To do —
Echo back, word for word, the listing between the line holding "I want to click" and the line holding "Looking at the image, I should click on (706, 390).", inclusive.

The input —
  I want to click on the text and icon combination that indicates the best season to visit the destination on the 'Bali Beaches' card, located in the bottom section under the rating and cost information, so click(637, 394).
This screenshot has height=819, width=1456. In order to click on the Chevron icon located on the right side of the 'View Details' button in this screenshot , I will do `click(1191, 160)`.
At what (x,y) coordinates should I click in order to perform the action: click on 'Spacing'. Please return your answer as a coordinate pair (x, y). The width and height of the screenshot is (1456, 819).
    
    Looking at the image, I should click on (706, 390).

...

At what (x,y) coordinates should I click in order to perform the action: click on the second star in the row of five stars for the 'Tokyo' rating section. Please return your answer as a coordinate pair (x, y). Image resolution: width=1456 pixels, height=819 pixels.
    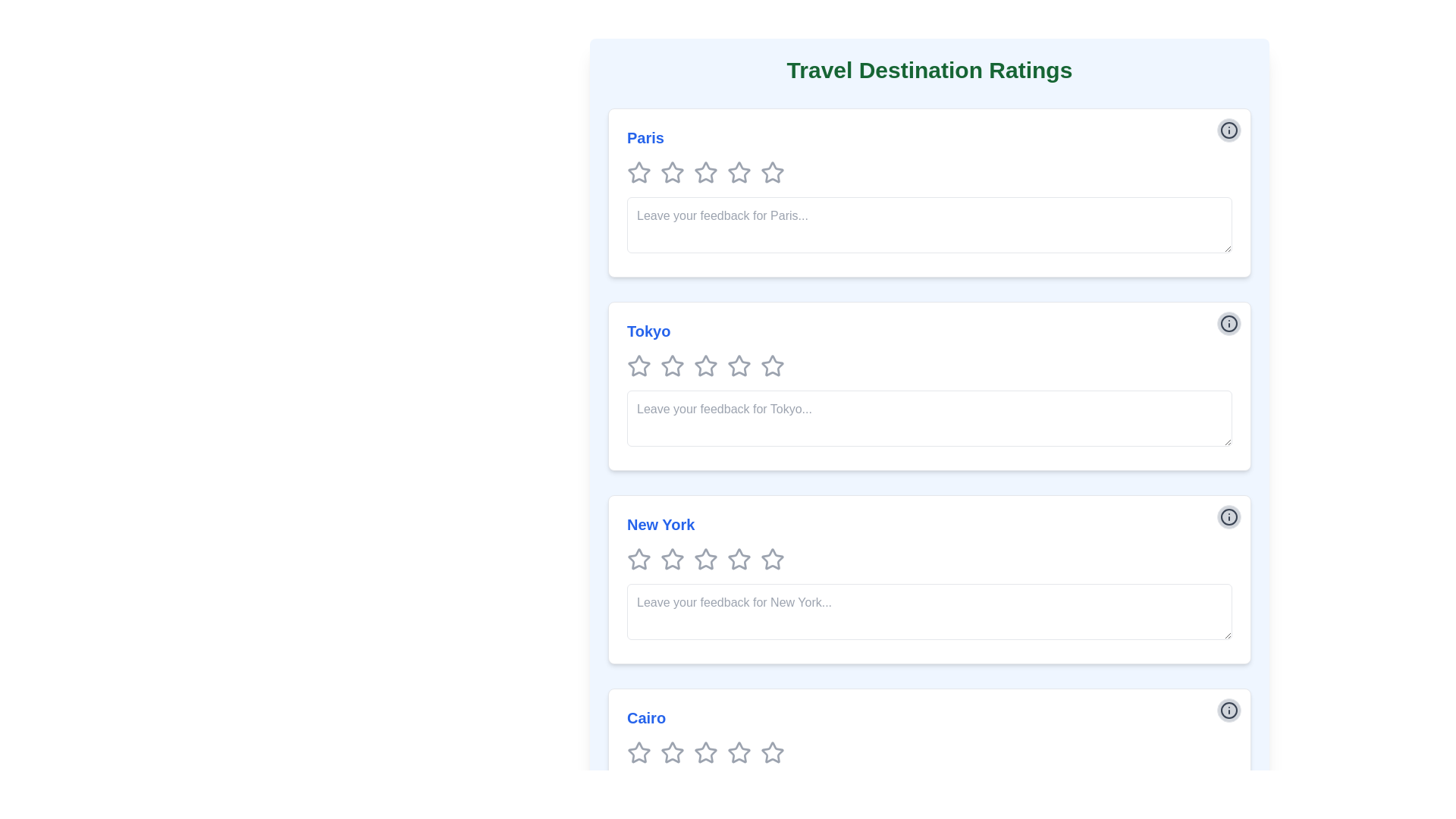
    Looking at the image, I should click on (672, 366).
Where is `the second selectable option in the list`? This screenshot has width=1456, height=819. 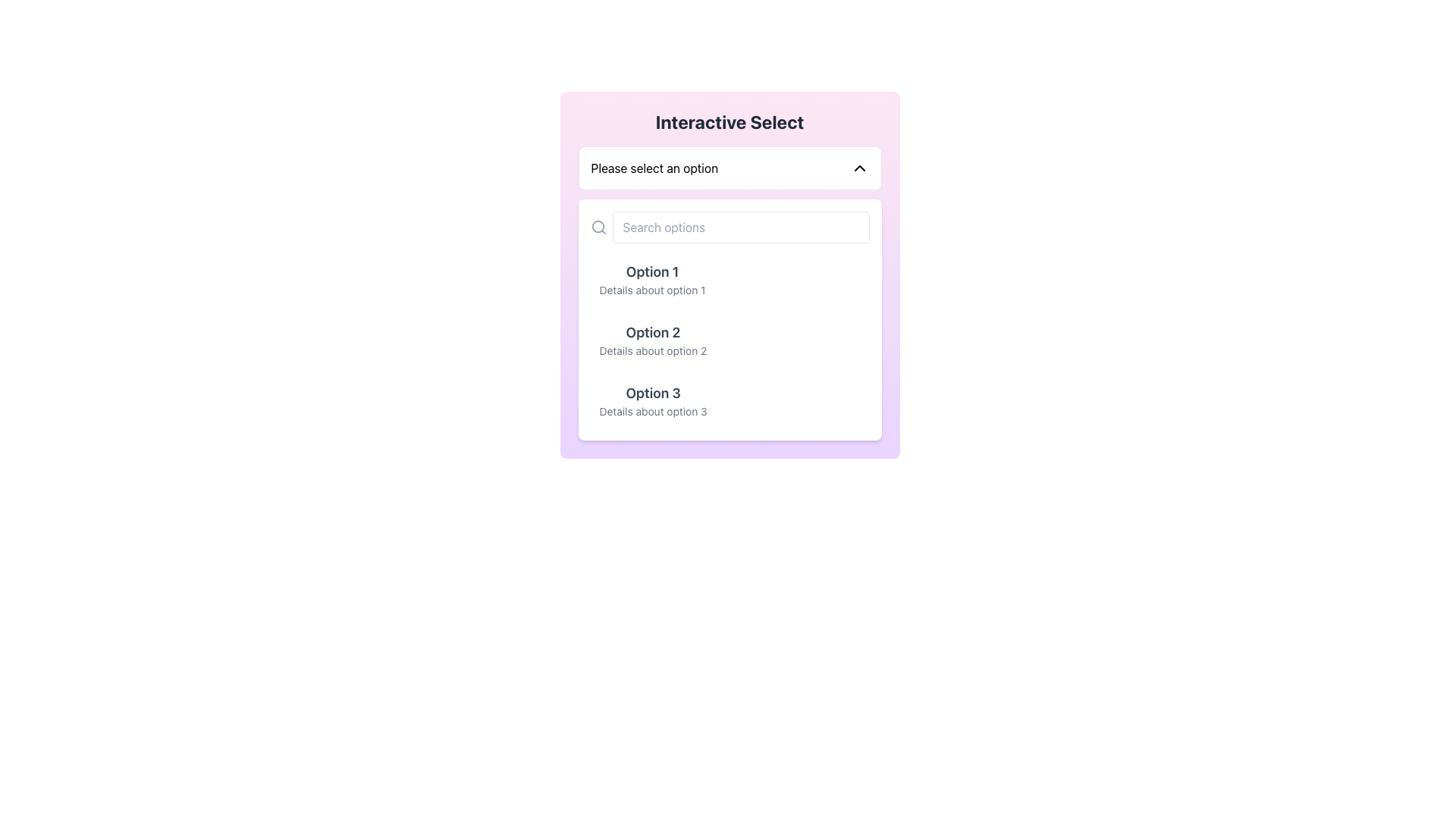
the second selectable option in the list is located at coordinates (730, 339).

Exercise response —
  I want to click on the text and icon combination that indicates the best season to visit the destination on the 'Bali Beaches' card, located in the bottom section under the rating and cost information, so click(637, 394).
This screenshot has height=819, width=1456. In order to click on the Chevron icon located on the right side of the 'View Details' button in this screenshot , I will do `click(1191, 160)`.
At what (x,y) coordinates should I click in order to perform the action: click on 'Spacing'. Please return your answer as a coordinate pair (x, y). The width and height of the screenshot is (1456, 819).
    
    Looking at the image, I should click on (706, 390).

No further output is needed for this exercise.